Business News

India Eyes Drastic Measures as Economic Woes Grow

James Lamont in New Delhi

Growth in Asia’s third largest economy looks buoyant from the shores of blighted markets in the west, but India’s ruling-Congress party is firing warning flares from the deck of a listing ship.

Indian Rupee banknotes
Robert Clare | Photographer's Choice | Getty Images

Pranab Mukherjee, India’s finance minister, has this week warned of faltering economies in leading emerging markets, reflecting a growing sense of pessimism at home about falling growth and high inflation.

He, among others, is rattled by the currency falling to record lows of 54 rupees to the dollar, an exit of foreign capital and statements by prominent business people that they would sooner invest abroad than in India. Analysts openly state that India’s high-growth economy is running out of steam after a shift of expectations from 9 per cent to 7 percent.

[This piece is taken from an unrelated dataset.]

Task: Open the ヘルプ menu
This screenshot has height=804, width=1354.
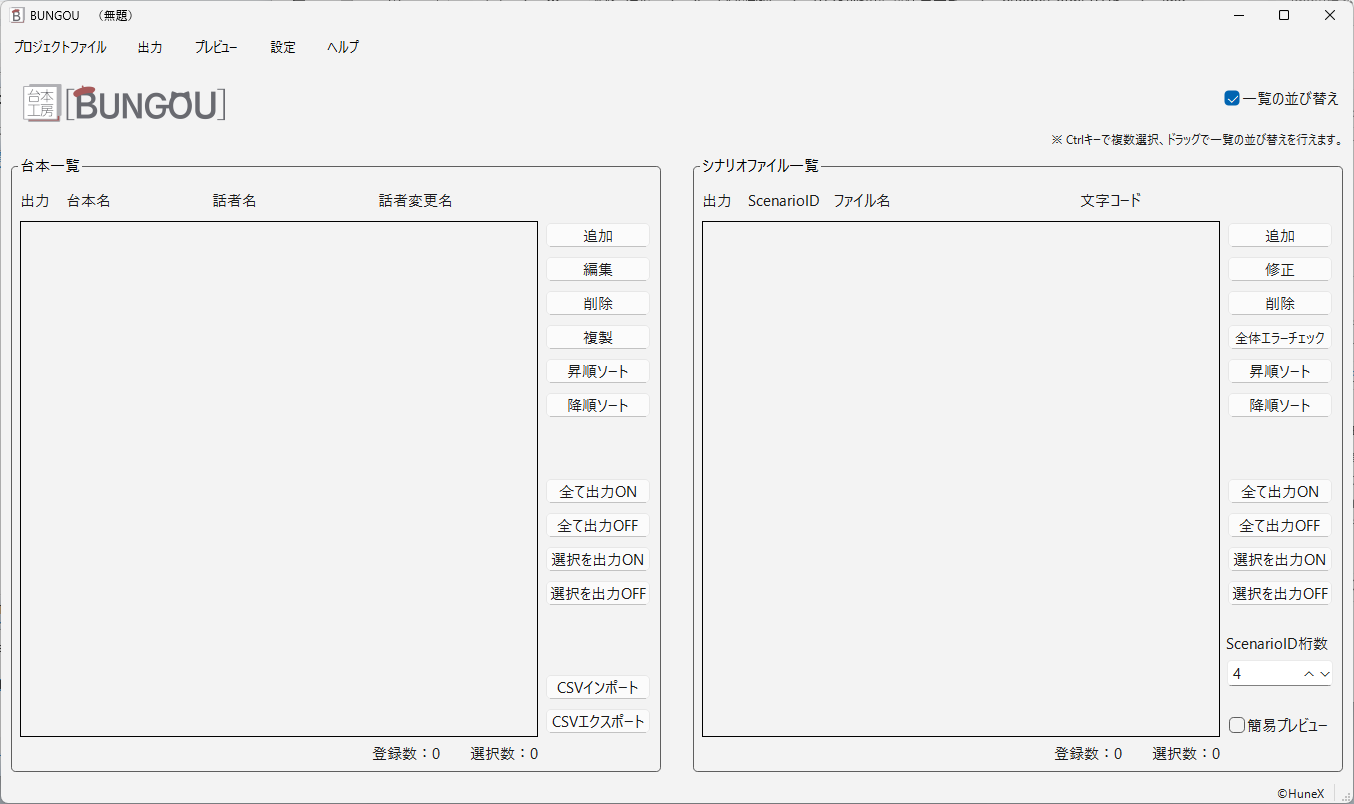Action: click(342, 47)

A year characterised by corruption scandals and unsightly bickering in parliament is beginning to tell on economic performance. The currency and benchmark local stock indices are among the region’s worst performers.

“The year 2011 will probably go down in history as the year of the perfect storm for India,” says Rajeev Malik, economist at CLSA, the Singapore-based stockbrokers. “Whatever could go wrong, did go wrong.”

Jim O’Neill, chairman of Goldman Sachs Asset Management, calls India’s performance – in spite of its domestically driven, sheltered economy – “disappointing”.

So great is the concern about slowing growth that the central bank is likely to consider cutting rates at its monetary policy review meeting on Friday, as a drastic measure to regain momentum and trigger greater investment in the economy.

Data at the end of last month that showed economic growth had slipped below 7 percent in the quarter to the end of September have knocked the Congress-led government sideways. The reading put India perilously out of touch with the double digit growth that policymakers have chased for the past three years.

Now Mr Mukherjee and his senior advisers fear wilting job creation in an economy that needs to absorb millions of college graduates every year.

“The slowdown in industrial growth is of particular concern and its impact on employment,” Mr Mukherjee told the Delhi economic conclave, a meeting of policymakers, on Thursday.

He has called for emergency measures to boost the economy and prevent the country returning to what was called the Hindu rate of growth of the 1970s and 1980s, nearer 5 percent.

There is little room to manoeuvre. Borrowing costs have risen to counter high inflation, and fiscal deficit targets are under strain. They are likely to come under additional pressure the closer the government comes to parliamentary elections in 2014.

Economists warn that, once growth starts ebbing, turning the tide to return to higher rates is more difficult. Some now boldly predict that India’s transformation into a high growth economy to rival China is fading fast.

“This time the ‘Indian miracle’ has been killed,” says Lord Meghnad Desai, emeritus professor at the London School of Economics and a regular commentator on Indian affairs.

“When and if India regains its growth momentum is anyone’s guess. In the meantime, welcome back the Hindu rate of growth.”

Parliamentarians despairingly complain about a lack of leadership in their ranks that has stymied economic policymaking. N.K. Singh, a former finance secretary and an opposition member of the upper house, says: “Things look bleak. There are so many logjams. There really is no coherent game plan.”

Still, Mr Mukherjee is not short of advice on how to ensure the dip in performance is temporary.

Chanda Kochhar, the chief executive of ICICI Bank and an ardent promoter of India’s economic success, believes the country’s strong domestic consumption will carry the day. As top priorities for the government, she identifies incentivising investment, boosting agricultural output and fiscal consolidation.

Mr Mukherjee has called for “innovative remedies”.

Optimism is not widely shared about what orthodox measures a hamstrung government can do at a time when global financial volatility is on the rise.

Nirvikar Singh, a professor at the University of California, calls India a fiscal “outlier” that has less room to manoeuvre to support growth than many of its peers, such as China and Brazil. “India is in a more difficult place than many other emerging economies,” he says.